The rebels, many of whom were once supporters of Gaddafi, stressed the wish to work with former loyalists and officials and to avoid the purges of the ousted ruling elite which marked Iraq’s descent into sectarian anarchy after 2003.
Gaddafi’s tribal home town of Sirte, on the coast between Tripoli and Benghazi, was still not in the hands of the new leadership who have despatched forces there. Nor was the southern city of Sabha, where the rebels reported fighting.
But Gaddafi was already history in the eyes of the rebels and their political leaders held high-level talks in Qatar on Wednesday with envoys of the United States, Britain, France, Turkey and the United Arab Emirates on the way ahead.
Another meeting was scheduled for Thursday in Istanbul.
China urged a “stable transition of power,” the clearest sign yet that Beijing has effectively accepted the new rulers.

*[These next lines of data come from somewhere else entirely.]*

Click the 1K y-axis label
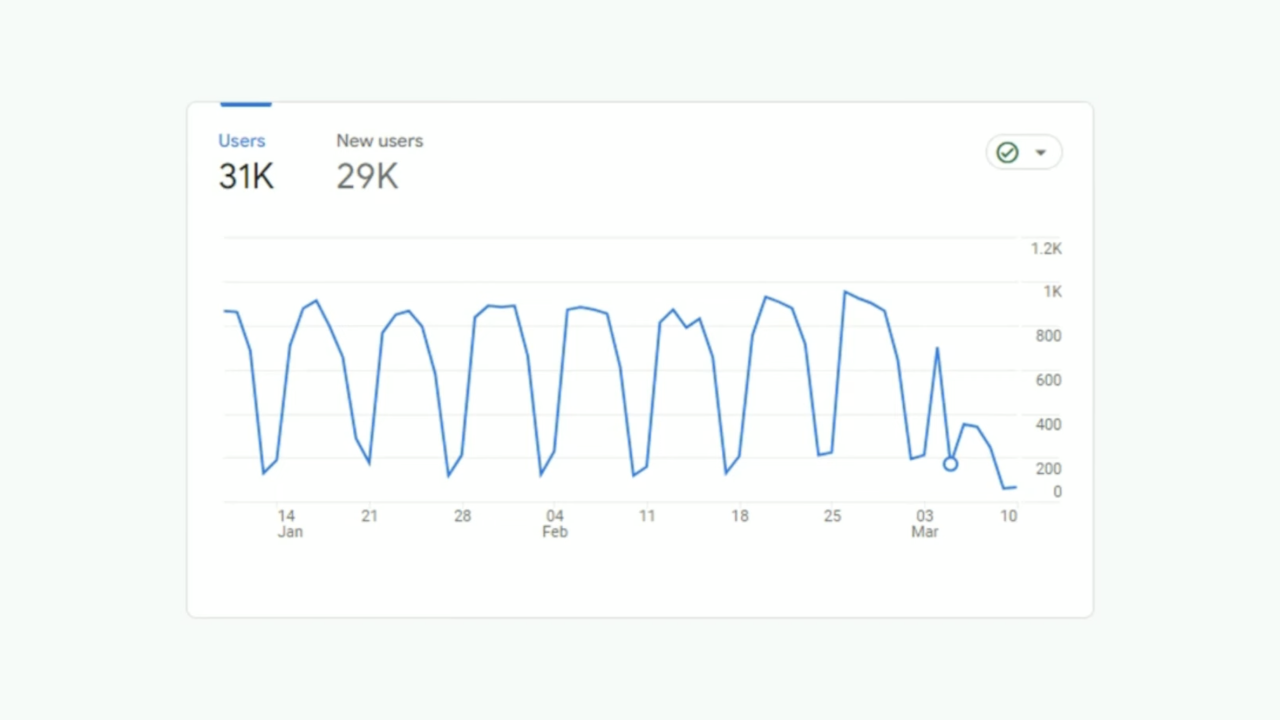 pyautogui.click(x=1052, y=292)
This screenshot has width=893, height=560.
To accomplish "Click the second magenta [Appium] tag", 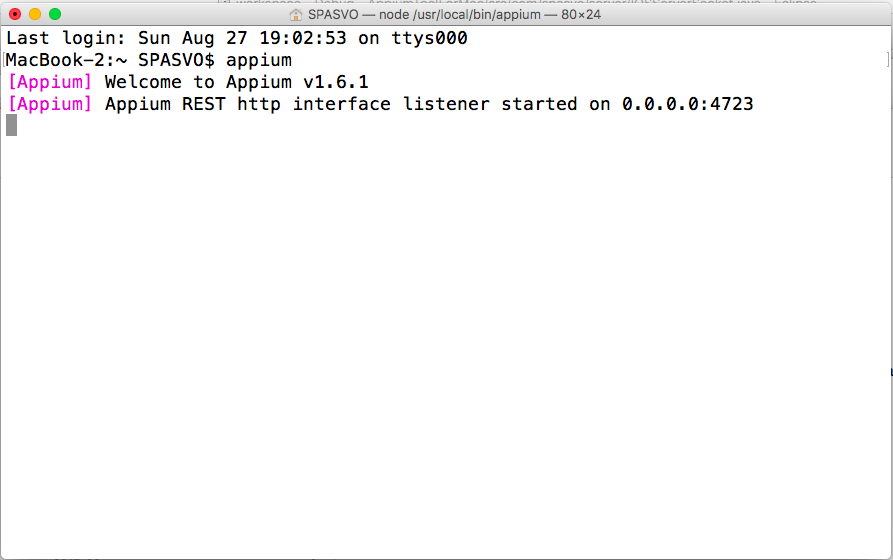I will click(50, 104).
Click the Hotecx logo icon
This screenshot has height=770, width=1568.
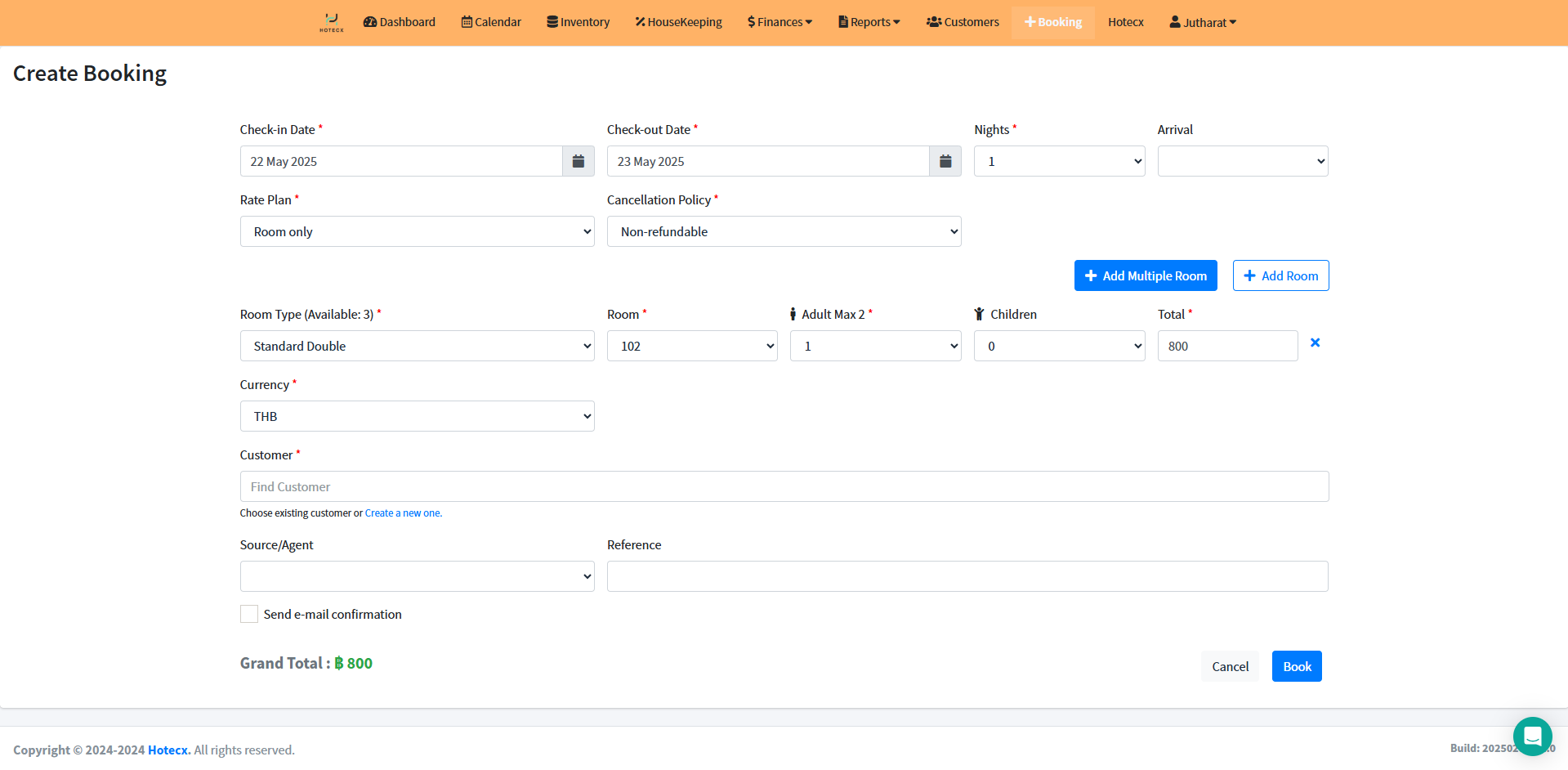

A senior representative for reconstruction in the rebel movement said a new government would honour all the oil contracts granted under Gaddafi, including to Chinese firm:
“The contracts in the oil fields are absolutely sacrosanct,” Ahmed Jehani told Reuters Insider TV.
Russian President Dmitry Medvedev urged Gaddafi and his foes to stop fighting and talk. “We want the Libyans to come to an agreement among themselves,” he said, suggesting that Moscow could recognise the rebel government if it unites the country.
The fall of Gaddafi, with the arresting images on Arab satellite TV of rebels stomping through his sanctum and laying waste to the props of his power, could invigorate other revolts in the Arab world, such as in Syria where President Bashar al-Assad has launched bloody military crackdowns on protesters.